_DIRECTIONS_.
- 1) Do these statements agree with the integral thread? Answer yes or no for each, quoting the deciding words of the thread. (a) One poster says the answer key gives 0. (b) One poster suggests switching to polar. (c) One poster claims $e^{-x^2} < e^{-x}$ holds for every x.
- 2) Please restate the paragraph of the integral thread beginning "But you could simplify it" more briefly, keeping its main facts.
- 3) From the integral thread, reproduce the part that begins at the words "16. anonymous" and stops after "integrating the gaussian.".

_DOCUMENT SECTION_.

* * *

I thought so .. but wolf doesn't agree.

6. anonymous

This is the error function, yo. http://en.wikipedia.org/wiki/Error_function

7. anonymous

you cant plug these into wolfram

8. anonymous

$e^{-x^2} < e^{-x}$ for all x except $0< x < 1$ By Comparison test, your integral is convergent.

9. anonymous

p.s i have the answerkey and it says 0 sooo... lol

10. anonymous

Taylor expansion and integration should give an even function that evaluates to $$0$$, yes.

11. anonymous

No It is not zero.

12. anonymous

I'm mistaken, then. I remember seeing/working on a proof a while ago. Let me find it.

13. anonymous

My memory is the opposite of perfect. :| And I'm prone to mistakes.

14. anonymous

It is a striclty poistive function, its integral cannot be zero. The integral of such a function is used in probabilty theory for the Normal Distribution.

15. anonymous

Oh, right, it was easier than I thought. Switch to polar. :P http://mathworld.wolfram.com/GaussianIntegral.html

16. anonymous

wowowoooooohhh!!! sooooooorrryy!! i left out an x... this is awkward.. lol the qestion should be: xe^-x^2

17. anonymous

@eliassaab Yup, I was considering the fact that you obtain the $$\text{erf}$$ component while integrating the gaussian.

18. anonymous

That's just integration by parts, yo.

19. anonymous

But you could simplify it. $$x$$ is odd and $$e^{(-x^2)}$$ is even around the same mid. Therefore, integrating from $$-\infty\to\infty$$ should evaluate to $$0$$.

20. anonymous

$\int_{-\infty}^\infty e^{-x^2} dx = \sqrt{\pi}$

21. anonymous

@eliassaab , i guess that would be the correct answer, but i wrote my question wrong and ment for it to be x e^-x^2 dx . but u get a medal anyway(well deserved ) ;)

* * *

_INFORMATION PROVIDED_.
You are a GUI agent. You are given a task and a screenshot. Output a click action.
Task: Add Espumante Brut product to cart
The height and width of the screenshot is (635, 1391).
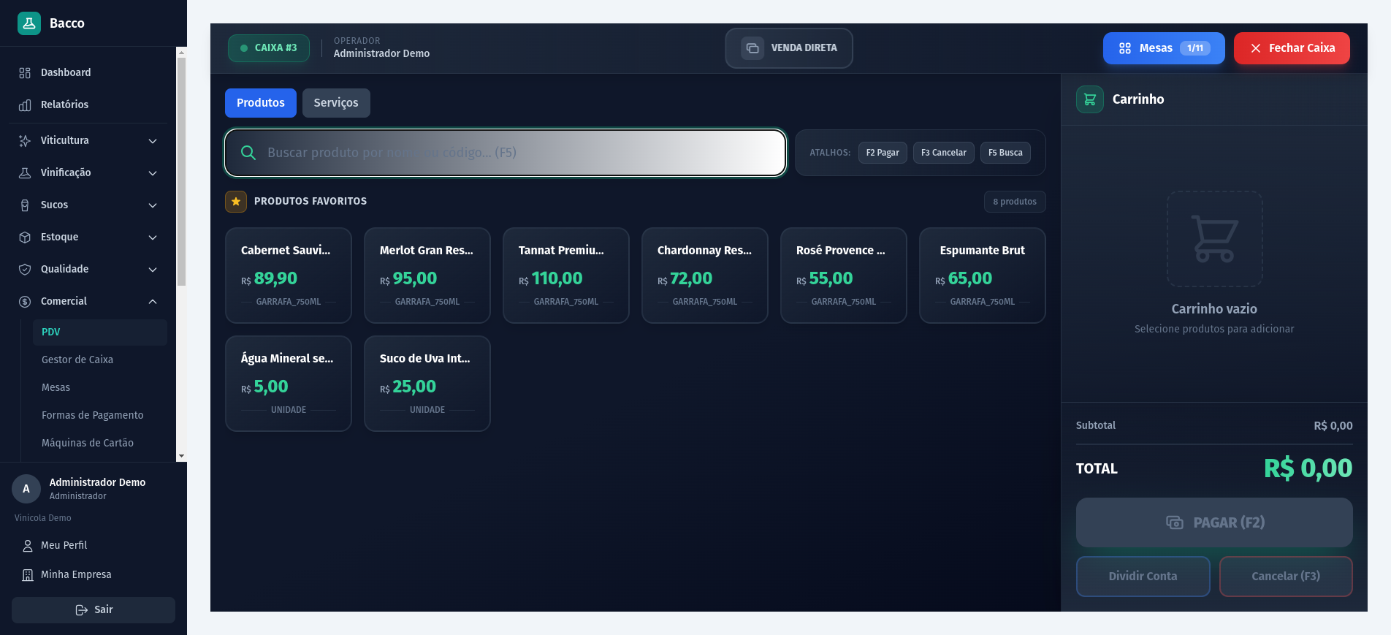982,275
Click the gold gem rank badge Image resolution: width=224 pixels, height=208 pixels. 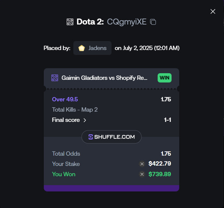[x=82, y=48]

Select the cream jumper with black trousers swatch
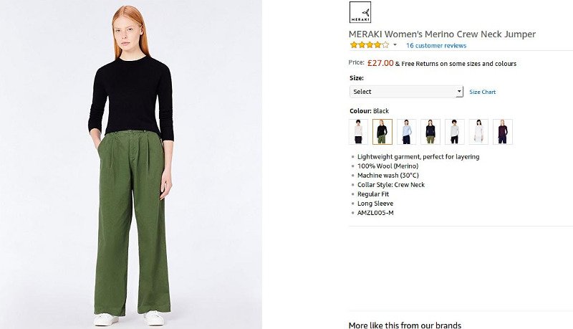pyautogui.click(x=358, y=132)
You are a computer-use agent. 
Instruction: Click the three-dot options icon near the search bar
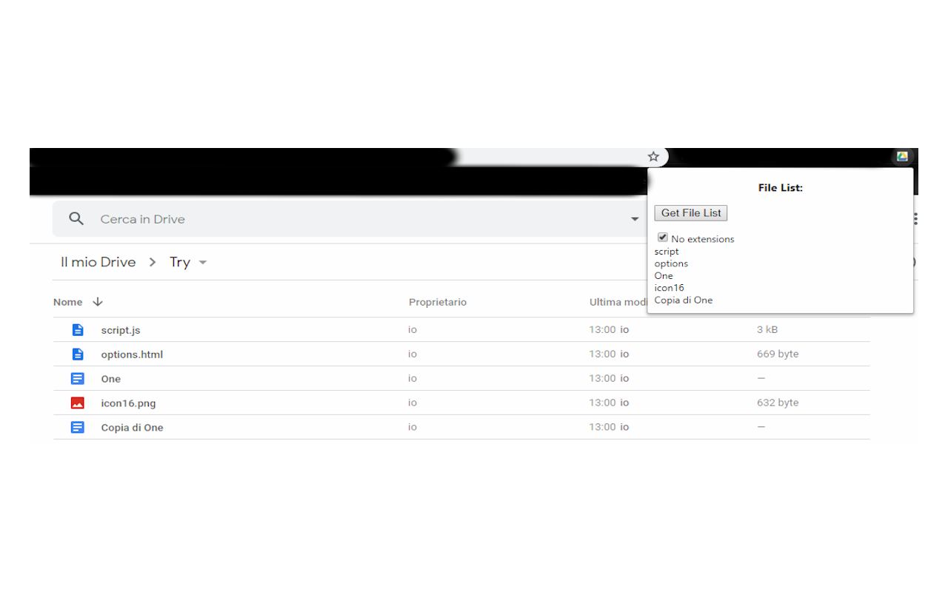coord(914,218)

* * *

_FINAL RESULTS_.
- 1)
(a) Yes: "i have the answerkey and it says 0"
(b) Yes: "Switch to polar."
(c) No: "$e^{-x^2} < e^{-x}$ for all x except $0< x < 1$"

- 2) Since $$x$$ is odd and $$e^{(-x^2)}$$ is even around the same midpoint, their product integrated from $$-\infty$$ to $$\infty$$ should come to $$0$$.

- 3)
16. anonymous

wowowoooooohhh!!! sooooooorrryy!! i left out an x... this is awkward.. lol the qestion should be: xe^-x^2

17. anonymous

@eliassaab Yup, I was considering the fact that you obtain the $$\text{erf}$$ component while integrating the gaussian.